**SOAL TERTULIS 1**
Ubah paragraf dalam kutipan tentang sejarah Belitung yang diawali "Paroki Regina Pacis berdiri" menjadi daftar poin singkat. Fakta utamanya jangan dibuang.
**SOAL TERTULIS 2**
Ambil bagian kutipan tentang sejarah Belitung dari "Paroki Regina Pacis" sampai "bekerja sbg buruhnya." tanpa mengubah satu kata pun.

**KUTIPAN TEKS**

Jangan pernah lupakan sejarah !! Kiranya tepat utk membuka kisah ini sebab sejak mula kami berjumpa dgn rm. Hans, beliau bnyak bercerita ttg sejarah umat dan masyarakat Belitung (mo Suraji tampak tak asing dgn rm Hans-jumpa komisi). Dan berkat perjumpaan ini pertanyaan eksistensial ttg situasi penduduk, tiadanya angkotan, serta jarangnya orang2 di sekitaran rmah (sepanjang jalan yg sepi) yg muncul dlm hati beberapa romo bisa TERJAWAB. Apa jawabnya, ada di bawah ini....

Paroki Regina Pacis berdiri di tanah aset Perusahaan Timah (dulunyaa...). Th 80 an perusahaan tambang timah alami penurunan hasil (bangkrut). Mereka mengurangi usaha tambang dengan mem-PHK banyak pekerja tanpa menjual aset-aset perusahaan mereka di tanah Belitung. Alhasil selang waktu krisis muncullah perusahaan2 liar. Rm. Hans bercerita bahwa sejarah mengisahkan kota Belitung sebagai kota tambang timah. Tak heran apabila banyak penduduk Belitung bekerja sebagai pekerja tambang timah. Tak ada kebiasaan berkebun, tak ada kebiasaan mbengkel, tak ada kebiasaan belajar...pokoke sakabehe kerja nambang timah. Ini yg membuat kota Belitung sepi, tiada angkotan, tiada kebiasaan berkebun.....Perjumpaan antar pribadi (interaksi sosial) hanya terjadi di warung kopi. Demikian kota Belitung berkembang menjadi kota industri tambang timah dgn mayoritas penduduk bekerja sbg buruhnya.

**DATA YANG DIBERIKAN**
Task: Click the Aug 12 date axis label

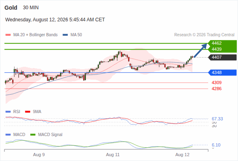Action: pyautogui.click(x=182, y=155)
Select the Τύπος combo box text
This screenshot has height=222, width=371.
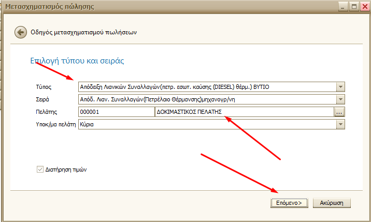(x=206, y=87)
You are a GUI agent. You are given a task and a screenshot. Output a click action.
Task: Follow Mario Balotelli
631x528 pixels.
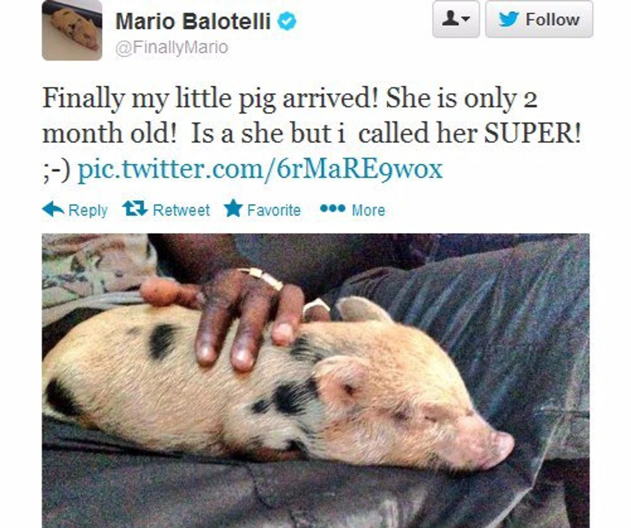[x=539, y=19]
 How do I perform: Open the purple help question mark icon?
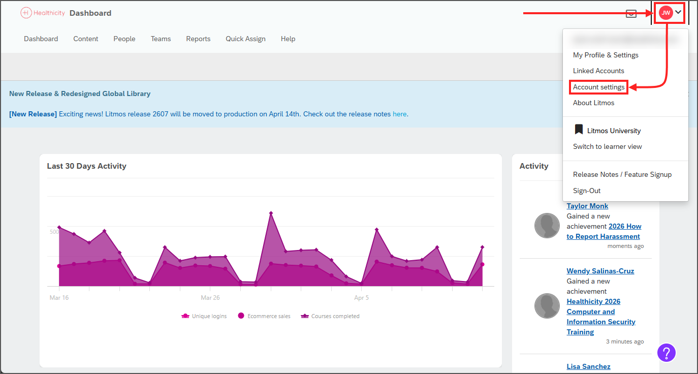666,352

**HASIL LATIHAN 1**
- Paroki Regina Pacis berdiri di atas tanah yang dulunya aset Perusahaan Timah.
- Pada tahun 80-an hasil perusahaan tambang timah merosot hingga bangkrut. Perusahaan itu mem-PHK banyak pekerja tanpa menjual aset-asetnya di Belitung.
- Di masa krisis itu muncul perusahaan-perusahaan liar.
- Menurut cerita Rm. Hans, Belitung sejak dulu dikenal sebagai kota tambang timah, jadi banyak penduduknya bekerja di tambang timah.
- Penduduk tidak terbiasa berkebun, membuka bengkel, atau belajar. Semuanya bekerja menambang timah.
- Karena itu kota Belitung sepi dan tidak ada angkutan kota. Orang hanya bertemu dan bergaul di warung kopi.
- Belitung berkembang menjadi kota industri tambang timah, dan sebagian besar penduduknya bekerja sebagai buruh tambang.

**HASIL LATIHAN 2**
Paroki Regina Pacis berdiri di tanah aset Perusahaan Timah (dulunyaa...). Th 80 an perusahaan tambang timah alami penurunan hasil (bangkrut). Mereka mengurangi usaha tambang dengan mem-PHK banyak pekerja tanpa menjual aset-aset perusahaan mereka di tanah Belitung. Alhasil selang waktu krisis muncullah perusahaan2 liar. Rm. Hans bercerita bahwa sejarah mengisahkan kota Belitung sebagai kota tambang timah. Tak heran apabila banyak penduduk Belitung bekerja sebagai pekerja tambang timah. Tak ada kebiasaan berkebun, tak ada kebiasaan mbengkel, tak ada kebiasaan belajar...pokoke sakabehe kerja nambang timah. Ini yg membuat kota Belitung sepi, tiada angkotan, tiada kebiasaan berkebun.....Perjumpaan antar pribadi (interaksi sosial) hanya terjadi di warung kopi. Demikian kota Belitung berkembang menjadi kota industri tambang timah dgn mayoritas penduduk bekerja sbg buruhnya.